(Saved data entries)
◇ ◇ ◇ ◇ ◇ ◇ ◇

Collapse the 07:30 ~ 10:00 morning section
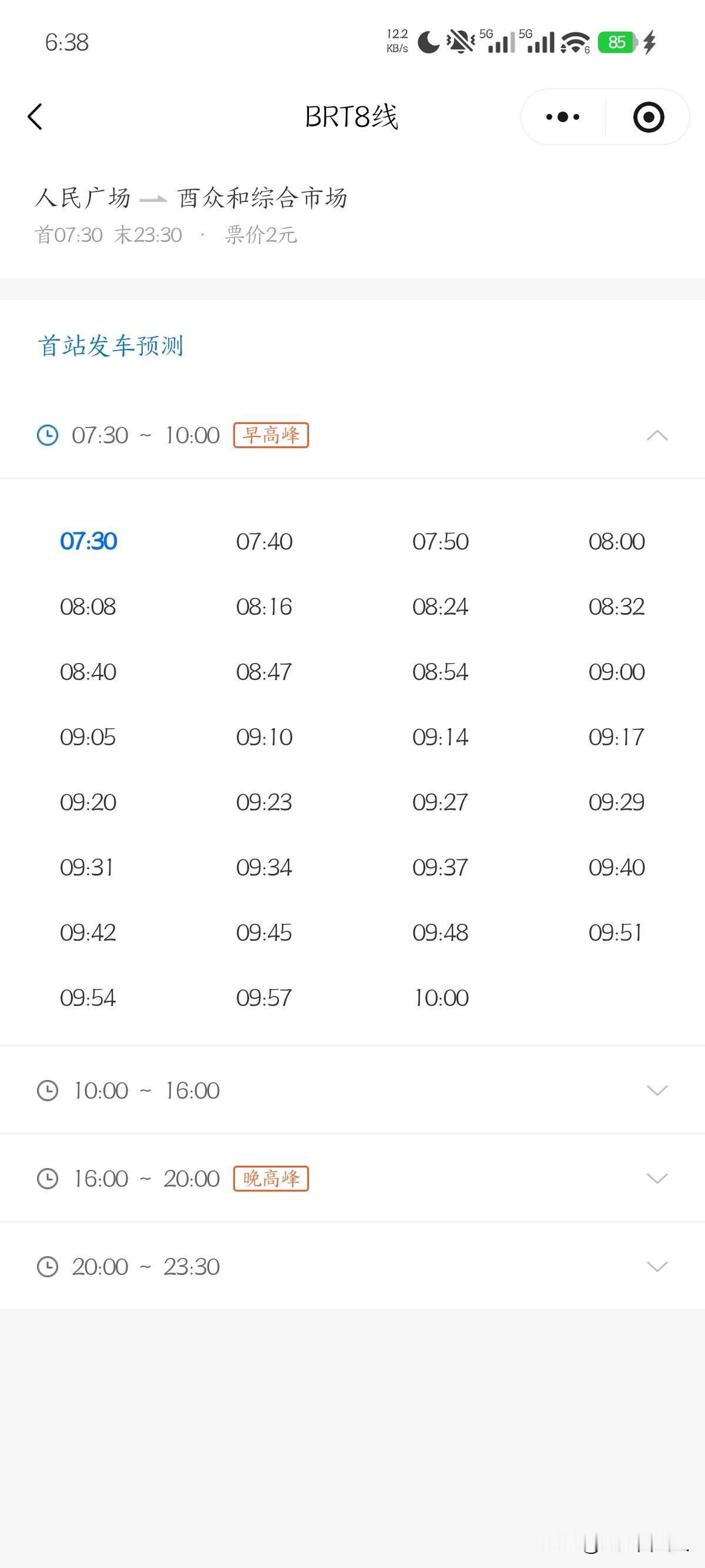Viewport: 705px width, 1568px height. [x=657, y=435]
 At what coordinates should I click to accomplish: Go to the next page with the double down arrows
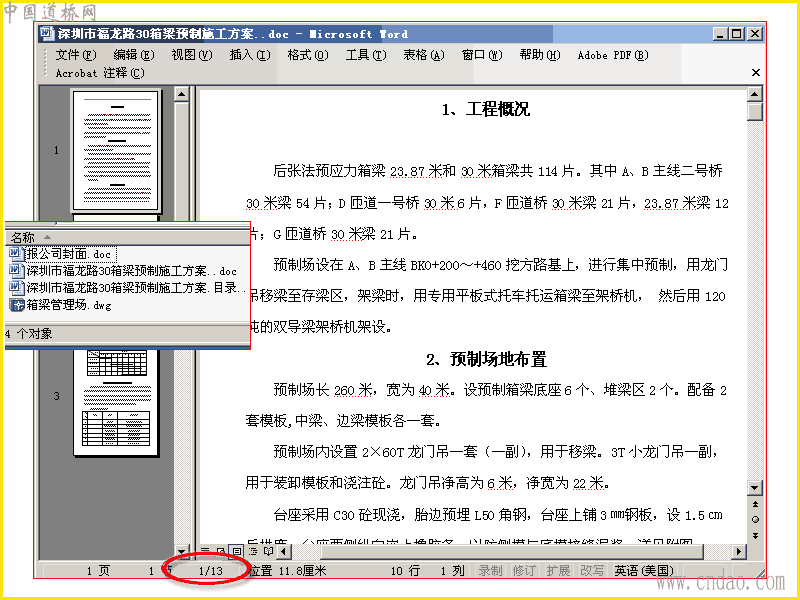pos(755,535)

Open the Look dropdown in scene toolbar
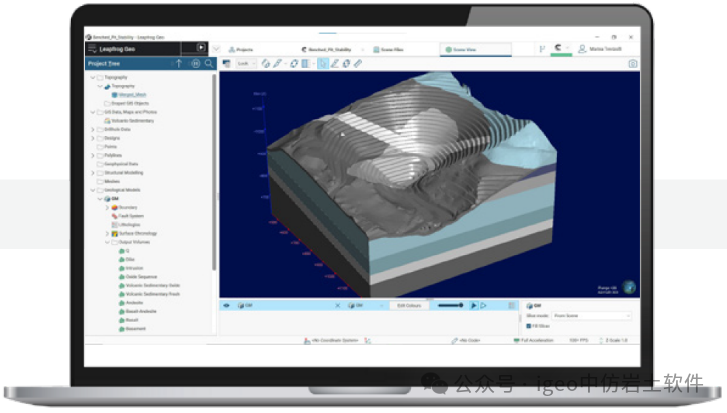[247, 63]
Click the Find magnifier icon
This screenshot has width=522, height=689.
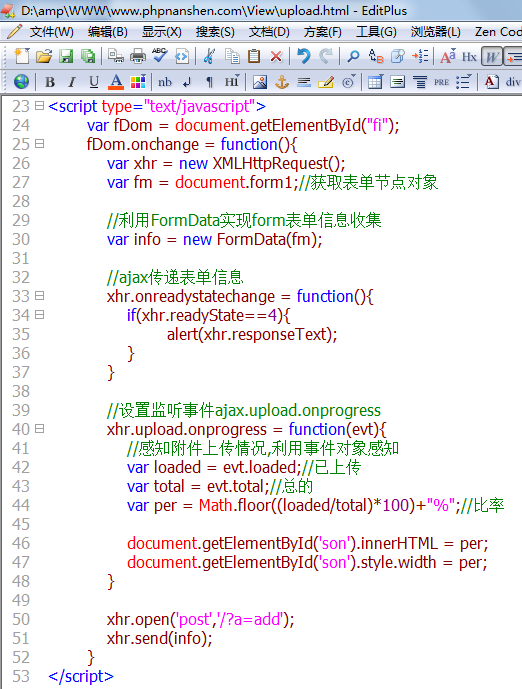tap(353, 56)
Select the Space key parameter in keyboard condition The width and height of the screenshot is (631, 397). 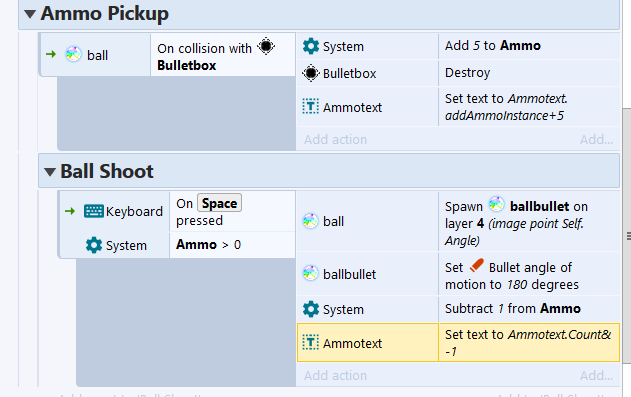(219, 203)
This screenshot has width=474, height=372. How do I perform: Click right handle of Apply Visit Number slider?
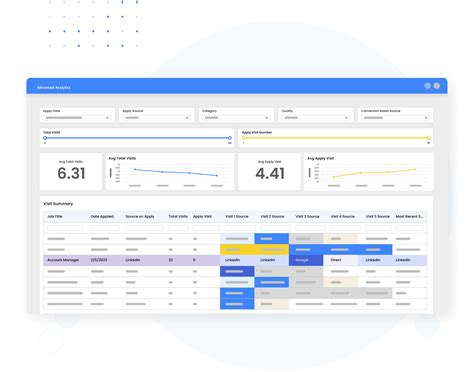[428, 138]
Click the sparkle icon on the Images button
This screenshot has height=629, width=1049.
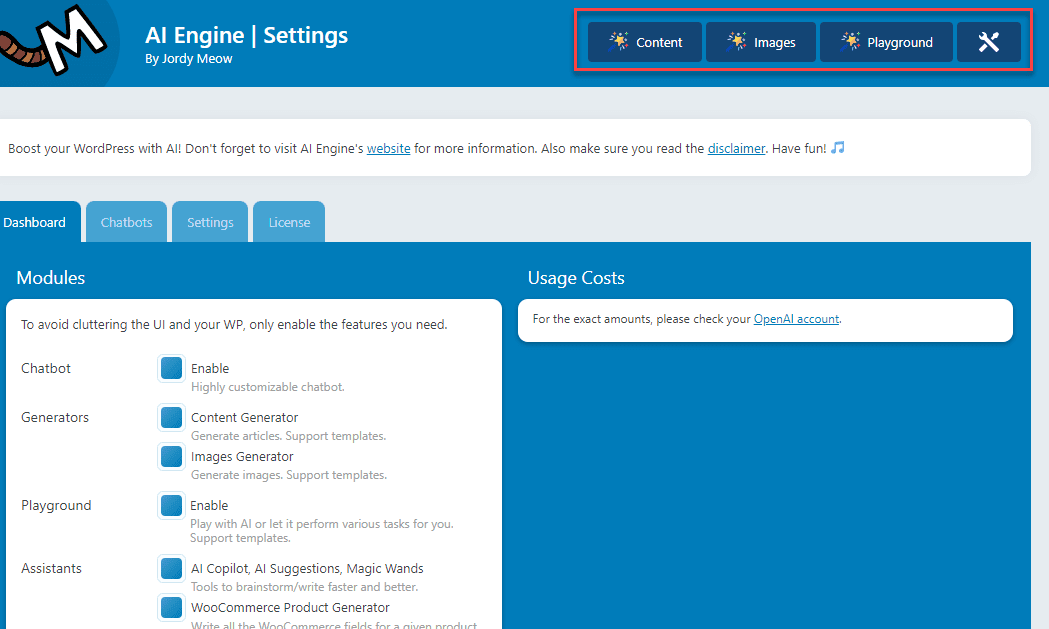pyautogui.click(x=735, y=42)
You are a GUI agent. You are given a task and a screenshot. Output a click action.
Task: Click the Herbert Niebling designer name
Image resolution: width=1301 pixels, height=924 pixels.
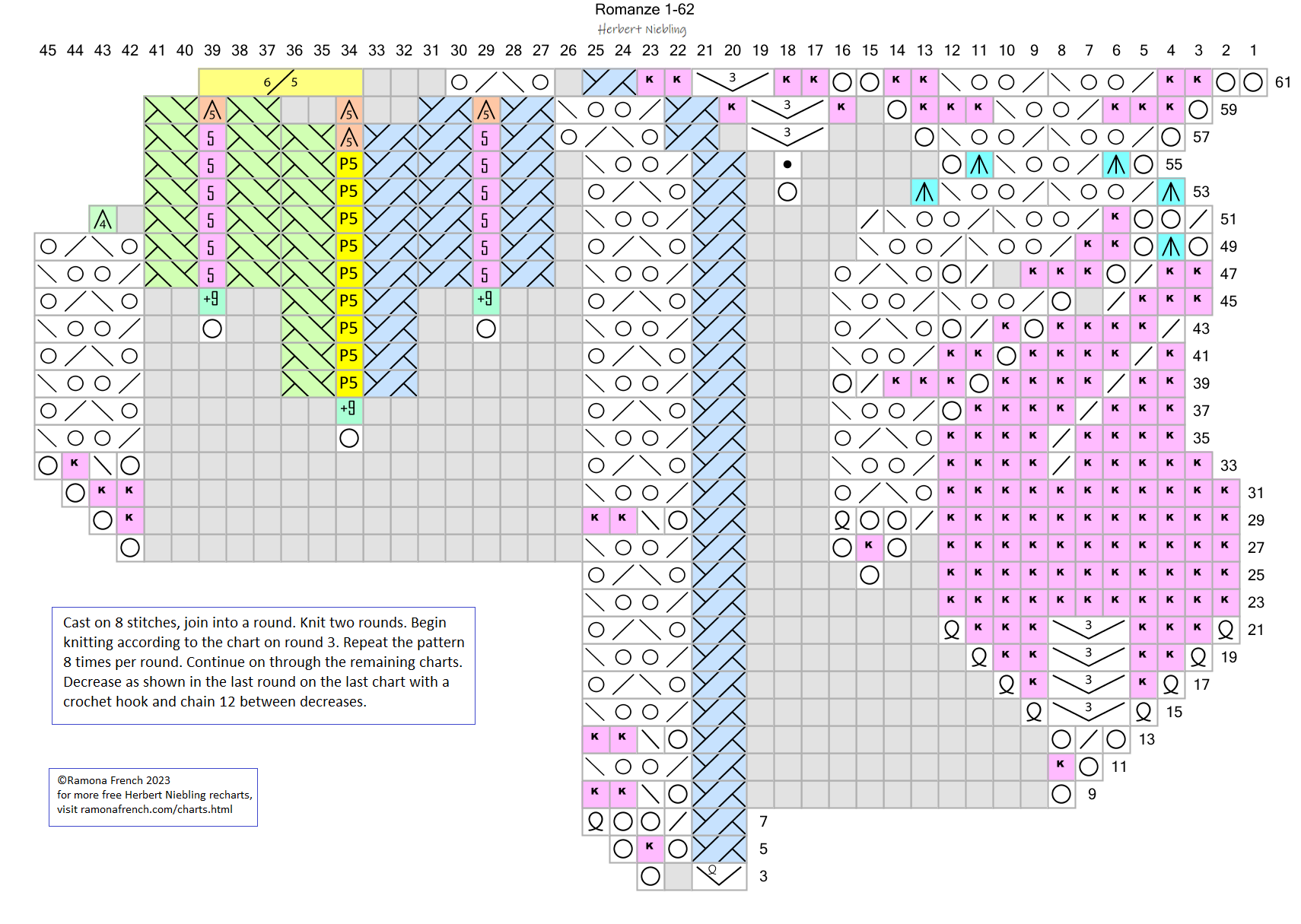pyautogui.click(x=641, y=30)
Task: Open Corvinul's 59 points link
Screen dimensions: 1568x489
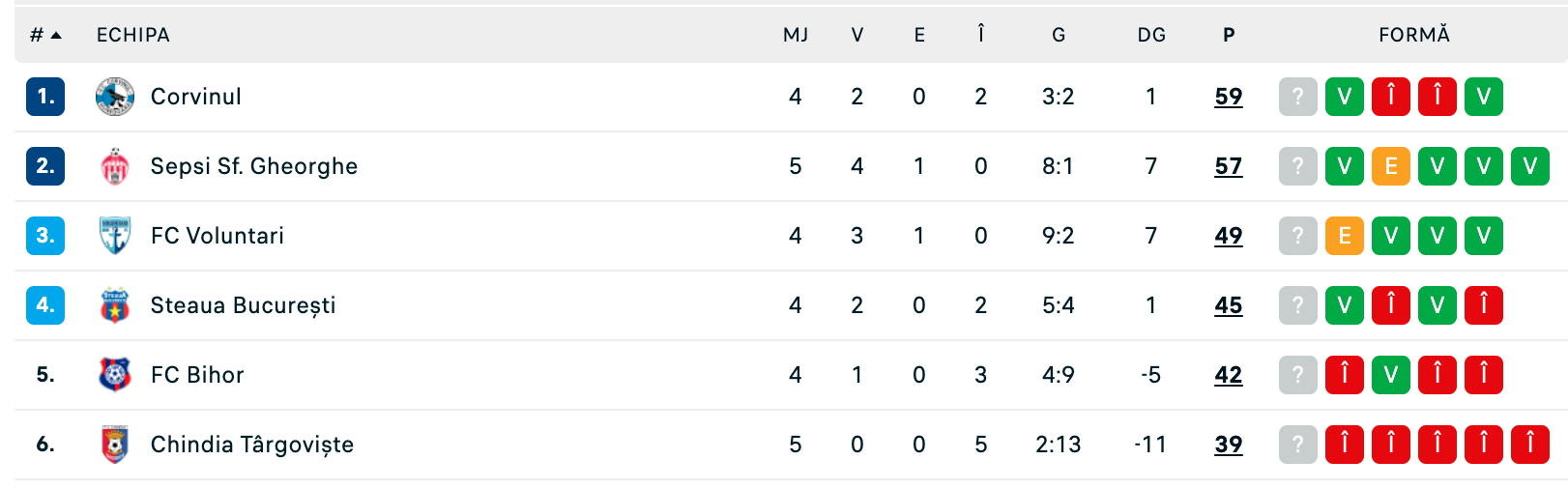Action: [x=1228, y=97]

◇ ◇ ◇ ◇ ◇ ◇ ◇

YOUR ASSIGNMENT: Every line from the line containing "Click the sparkle icon on the Images button" through the last line above is to be printed exactly. Pictures are not copied.

EXERCISE ANSWER:
Click the sparkle icon on the Images button
This screenshot has height=629, width=1049.
pyautogui.click(x=735, y=42)
You are a GUI agent. You are given a task and a screenshot. Output a click action.
Task: Click the Herbert Niebling designer name
Image resolution: width=1301 pixels, height=924 pixels.
pyautogui.click(x=641, y=30)
Task: Open Corvinul's 59 points link
Screen dimensions: 1568x489
Action: [x=1228, y=97]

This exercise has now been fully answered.